Problems to work on:
1/ Pull from the listing each line that contains the string "text", matching case exactly.
2/ Write the next part of the page describing the KaLM-Reranker-V1-Large Q8_0 GGUF release, picking up after its final sentence.

Document extract:
-- Start --

KaLM-Reranker-V1-Large Q8_0 GGUF

This model requires the patched llama.cpp runtime bundled in llama.cpp/. Stock llama.cpp does not currently recognize the t5gemma2 architecture. Ollama, LM Studio, llama-server and other stock llama.cpp frontends are not supported by this release.

This repository contains the text-only Q8_0 GGUF conversion of KaLM-Embedding/KaLM-Reranker-V1-Large. It is a reranker, not a text-generation or chat model.

Model file

File Quantization Size SHA256
kalm-reranker-v1-large-q8_0.gguf Q8_0 7,549,112,576 bytes 773b20cb15c4dd459be2c6eabbb1f488ee7379cfec51b8cb7f30ca9e04926829

Architecture: t5gemma2; physical tensors: 887; text parameters: 7,089,110,016. The tokenizer is embedded in the GGUF.

-- End --

Material provided:
-- Start --

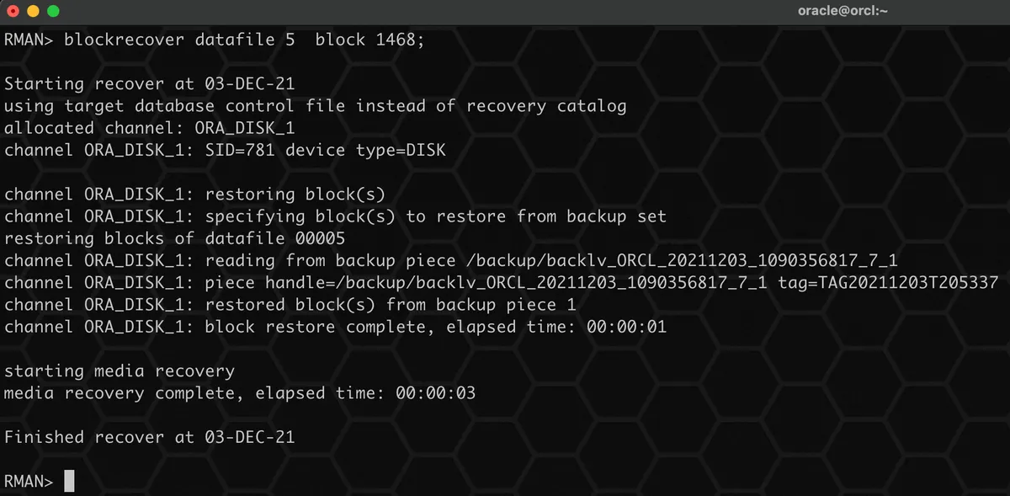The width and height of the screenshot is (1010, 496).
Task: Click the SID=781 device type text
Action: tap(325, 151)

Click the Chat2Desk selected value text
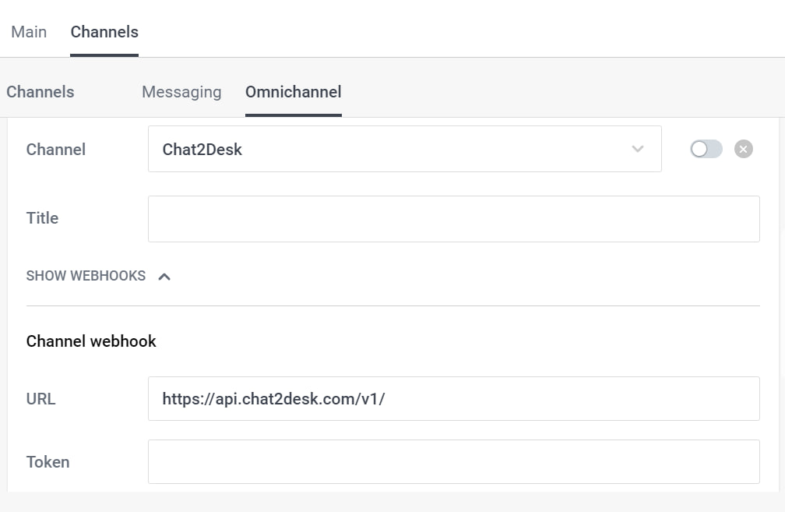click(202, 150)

-- End --
-- Start --

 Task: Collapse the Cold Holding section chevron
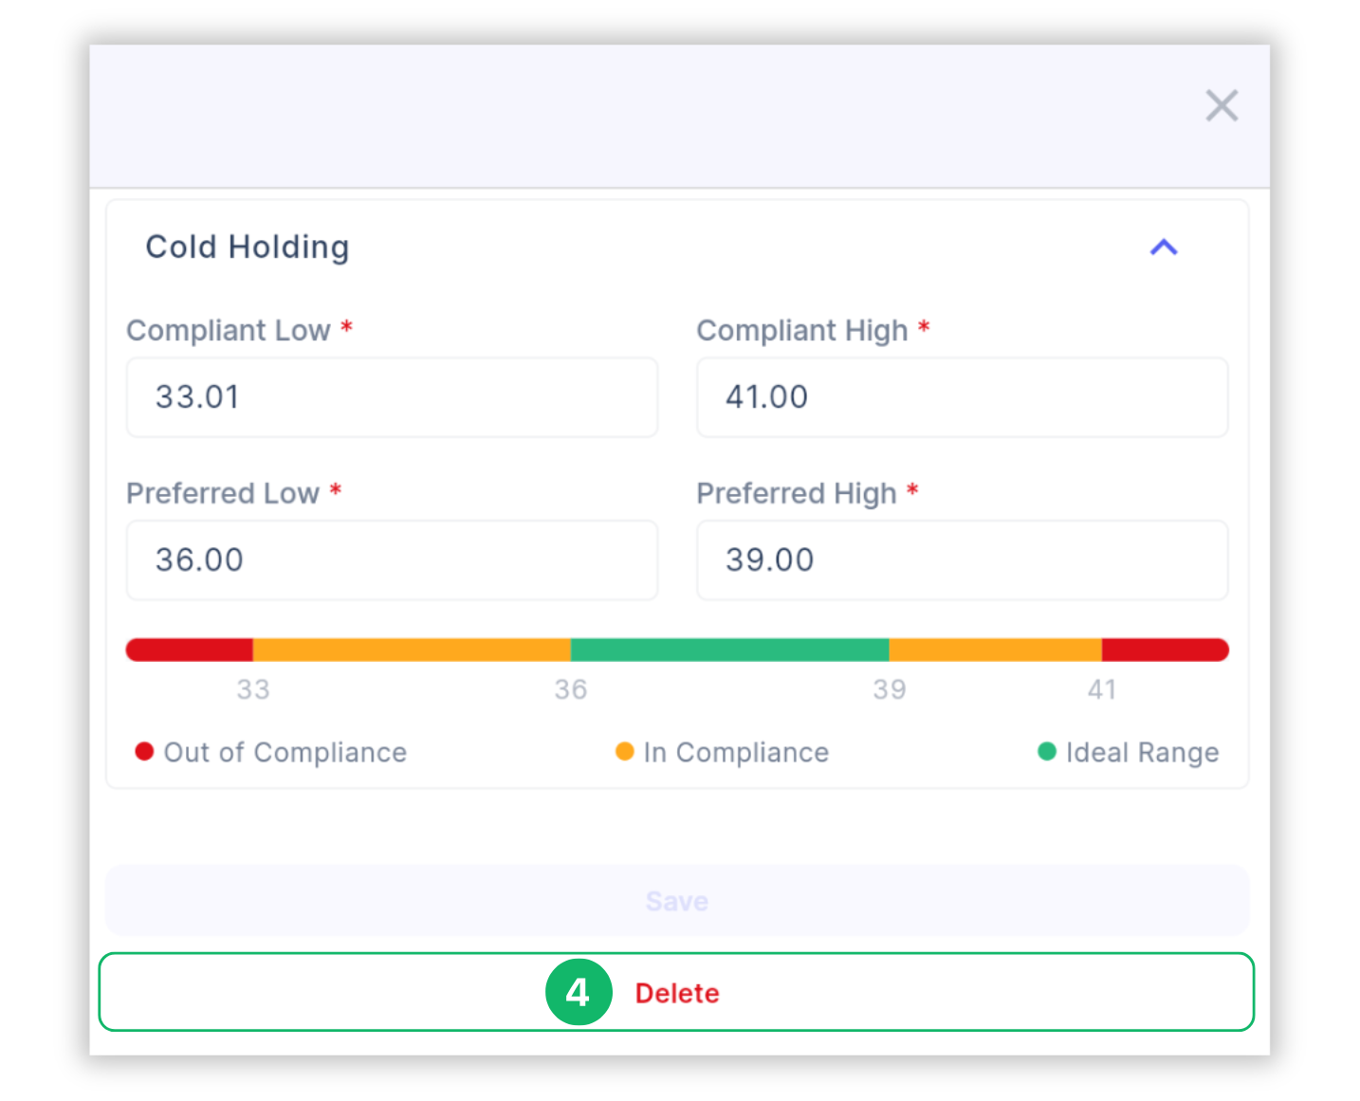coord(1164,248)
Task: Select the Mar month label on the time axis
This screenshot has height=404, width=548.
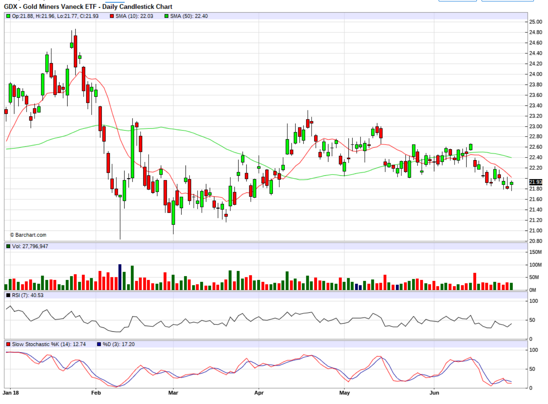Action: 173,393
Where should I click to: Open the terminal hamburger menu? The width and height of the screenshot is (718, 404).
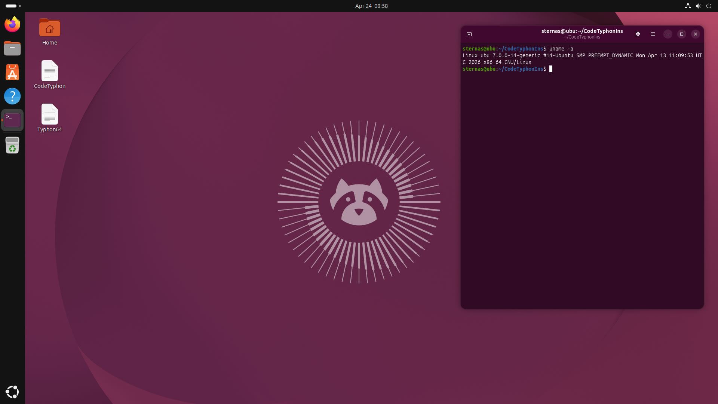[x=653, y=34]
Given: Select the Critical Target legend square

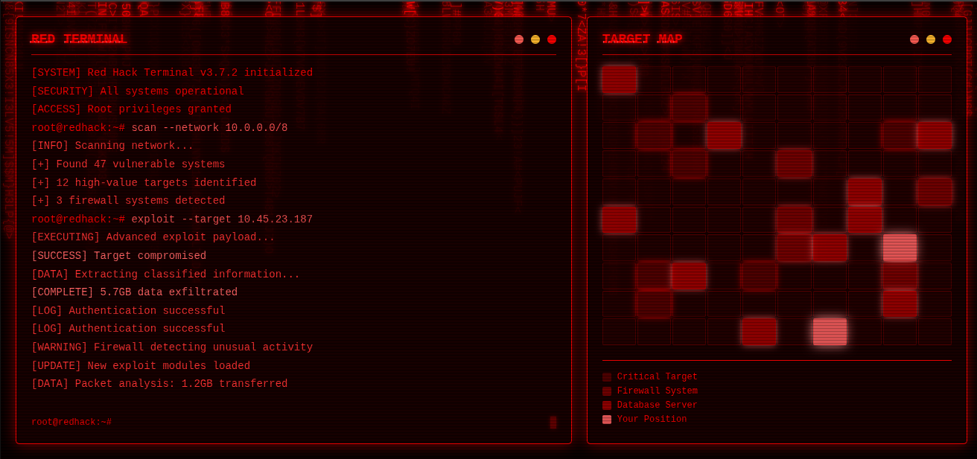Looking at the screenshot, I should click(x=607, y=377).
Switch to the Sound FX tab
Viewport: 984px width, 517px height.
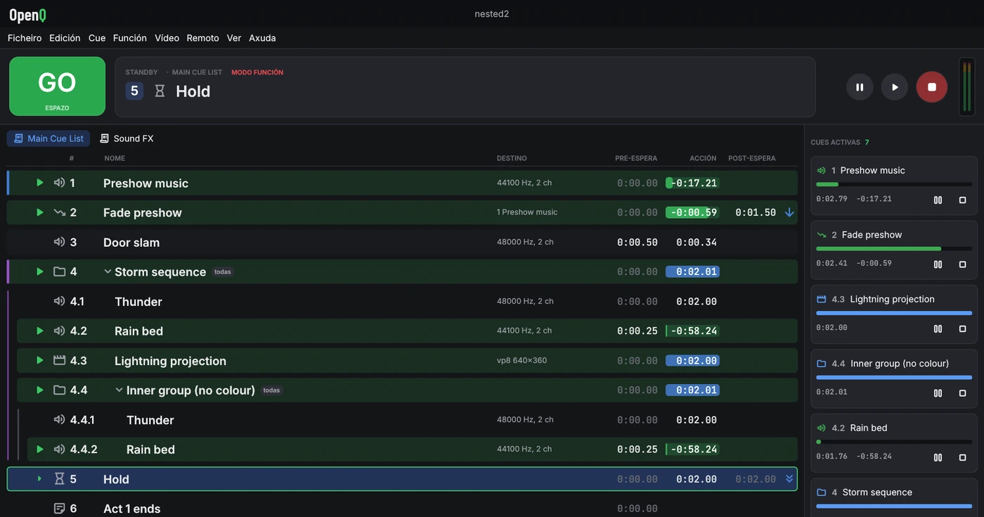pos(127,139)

-- End --

Responses per task:
1/
Task: Click the SID=781 device type text
Click the Chat2Desk selected value text

2/
Download

The custom CLI accepts a local -m/--model path and does not implement llama.cpp's -hf option:

hf download KaLM-Embedding/KaLM-Reranker-V1-Large-Q8_0-GGUF \
  --local-dir KaLM-Reranker-V1-Large-Q8_0-GGUF
cd KaLM-Reranker-V1-Large-Q8_0-GGUF
sha256sum --check SHA256SUMS

Build the required runtime

Prerequisites are Git, CMake, Ninja and a C++17 compiler. A CUDA toolkit is also required for the CUDA build. Download this repository first so the patch bundle is available, then:

MODEL_REPO="$PWD"
git clone https://github.com/ggml-org/llama.cpp llama.cpp-src
git -C llama.cpp-src checkout 277a105dc8f8643dab54331926a9830860a03292
bash "$MODEL_REPO/llama.cpp/apply-patches.sh" "$MODEL_REPO/llama.cpp-src"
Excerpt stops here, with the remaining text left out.